The noisy neighbor problem also occurs even when each individual tenant is consuming relatively small amounts of the system's capacity, but the collective resource usage of many tenants results in a peak in overall usage:
This situation can happen when you have multiple tenants that all have similar usage patterns, or where you haven't provisioned sufficient capacity for the collective load on the system.
How to fix the problem
Noisy neighbor problems are an inherent risk when you share a single resource, and it's not possible to completely eliminate the possibility of being affected by a noisy neighbor. However, there are some steps that both clients and service providers can take to reduce the likelihood of noisy neighbor problems, or to mitigate their effects when they're observed.
Actions that clients can take
- Ensure your application handles service throttling, to reduce making unnecessary requests to the service. Ensure that your application follows good practices to retry requests that received a transient failure response.
- Purchase reserved capacity, if available. For example, when using Azure Cosmos DB, purchase reserved throughput, and when using ExpressRoute, provision separate circuits for environments that are sensitive to performance.
- Migrate to a single-tenant instance of the service, or to a service tier with stronger isolation guarantees. For example, when using Service Bus, migrate to the premium tier, and when using Azure Cache for Redis, provision a standard or premium tier cache.
Actions that service providers can take
- Monitor the resource usage for your system. Monitor both the overall resource usage and the resources that each tenant uses. Configure alerts to detect spikes in resource usage, and if possible, configure automation to automatically mitigate known issues by scaling up or out.
- Apply resource governance. Consider applying policies that avoid a single tenant overwhelming the system and reducing the capacity available to others. This step might take the form of quota enforcement, through the Throttling pattern or the Rate Limiting pattern.
- Provision more infrastructure. This process might involve scaling up by upgrading some of your solution components, or it might involve scaling out by provisioning additional shards, if you follow the Sharding pattern, or stamps, if you follow the Deployment Stamps pattern.

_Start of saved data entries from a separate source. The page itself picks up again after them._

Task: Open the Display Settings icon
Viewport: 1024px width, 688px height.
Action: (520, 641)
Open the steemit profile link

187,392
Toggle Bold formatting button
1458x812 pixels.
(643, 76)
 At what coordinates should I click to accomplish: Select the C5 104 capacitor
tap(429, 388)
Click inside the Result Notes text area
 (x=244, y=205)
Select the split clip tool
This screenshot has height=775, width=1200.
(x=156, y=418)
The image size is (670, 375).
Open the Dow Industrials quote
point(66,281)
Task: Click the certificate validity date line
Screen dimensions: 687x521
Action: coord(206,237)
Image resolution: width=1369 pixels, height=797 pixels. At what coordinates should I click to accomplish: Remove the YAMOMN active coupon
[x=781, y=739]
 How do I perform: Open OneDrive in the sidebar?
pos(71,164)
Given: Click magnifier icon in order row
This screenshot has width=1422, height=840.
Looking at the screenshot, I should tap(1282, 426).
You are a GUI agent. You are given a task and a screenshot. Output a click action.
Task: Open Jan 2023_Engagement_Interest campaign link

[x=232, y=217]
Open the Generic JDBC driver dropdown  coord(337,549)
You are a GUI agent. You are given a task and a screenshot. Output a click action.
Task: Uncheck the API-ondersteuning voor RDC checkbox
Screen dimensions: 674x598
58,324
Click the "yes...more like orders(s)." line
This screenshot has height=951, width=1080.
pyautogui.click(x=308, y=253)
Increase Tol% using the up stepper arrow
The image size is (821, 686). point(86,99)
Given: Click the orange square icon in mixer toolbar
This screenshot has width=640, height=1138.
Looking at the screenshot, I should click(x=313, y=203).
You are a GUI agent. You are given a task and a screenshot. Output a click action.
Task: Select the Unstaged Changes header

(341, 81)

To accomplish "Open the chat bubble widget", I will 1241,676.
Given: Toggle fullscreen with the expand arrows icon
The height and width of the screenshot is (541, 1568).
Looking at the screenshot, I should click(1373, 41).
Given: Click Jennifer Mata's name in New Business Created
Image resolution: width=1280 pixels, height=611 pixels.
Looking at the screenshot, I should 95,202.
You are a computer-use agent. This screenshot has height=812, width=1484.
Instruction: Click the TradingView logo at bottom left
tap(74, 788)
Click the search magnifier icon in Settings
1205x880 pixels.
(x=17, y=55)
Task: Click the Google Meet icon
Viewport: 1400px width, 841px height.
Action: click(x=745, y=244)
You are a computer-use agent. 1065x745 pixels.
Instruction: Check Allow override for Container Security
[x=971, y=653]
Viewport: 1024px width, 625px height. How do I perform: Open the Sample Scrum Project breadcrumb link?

- Enable tenants to purchase pre-provisioned or reserved capacity. This capacity provides tenants with more certainty that your solution adequately handles their workload.
- Smooth out tenants' resource usage. For example, you might try one of the following approaches:
- If you host multiple instances of your solution, consider rebalancing tenants across the instances or stamps. For example, consider placing tenants with predictable and similar usage patterns across multiple stamps, to flatten the peaks in their usage.
- Consider whether you have background processes or resource-intensive workloads that aren't time-sensitive. Run these workloads asynchronously at off-peak times, to preserve your peak resource capacity for time-sensitive workloads.
- Check whether your downstream services provide controls to mitigate noisy neighbor problems. For example, when using Kubernetes, consider using pod limits, and when using Service Fabric, consider using the built-in governance capabilities.
- Restrict the operations that tenants can perform. For example, restrict tenants from executing operations that will run very large database queries, such as by specifying a maximum returnable record count or time limit on queries. This action mitigates the risk of tenants taking actions that might negatively impact other tenants.
- Provide a Quality of Service (QoS) system. When you apply QoS, you prioritize some processes or workloads ahead of others. By factoring QoS into your design and architecture, you can ensure that high-priority operations take precedence when there's pressure on your resources.
Considerations
In most cases, individual tenants don't intend to cause noisy neighbor issues. Individual tenants might not even be aware that their workloads cause noisy neighbor issues for others. However, it's also possible that some tenants might exploit vulnerabilities in shared components to attack a service, either individually or by executing a distributed denial-of-service (DDoS) attack.
Regardless of the cause, it's important to treat these problems as resource governance issues, and to apply usage quotas, throttling, and governance controls to mitigate the problem.
Note
Make sure that you tell your clients about any throttling that you apply, or any usage quotas on your service. It's important that they reliably handle failed requests, and that they aren't surprised by any limitations or quotas you apply.
How to detect the problem
From a client's perspective, the noisy neighbor problem typically manifests as failed requests to the service, or as requests that take a long time to complete. In particular, if the same request succeeds at other times and appears to fail randomly, there might be a noisy neighbor issue. Client applications should record telemetry to track the success rate and performance of the requests to services, and the applications should also record baseline performance metrics for comparison purposes.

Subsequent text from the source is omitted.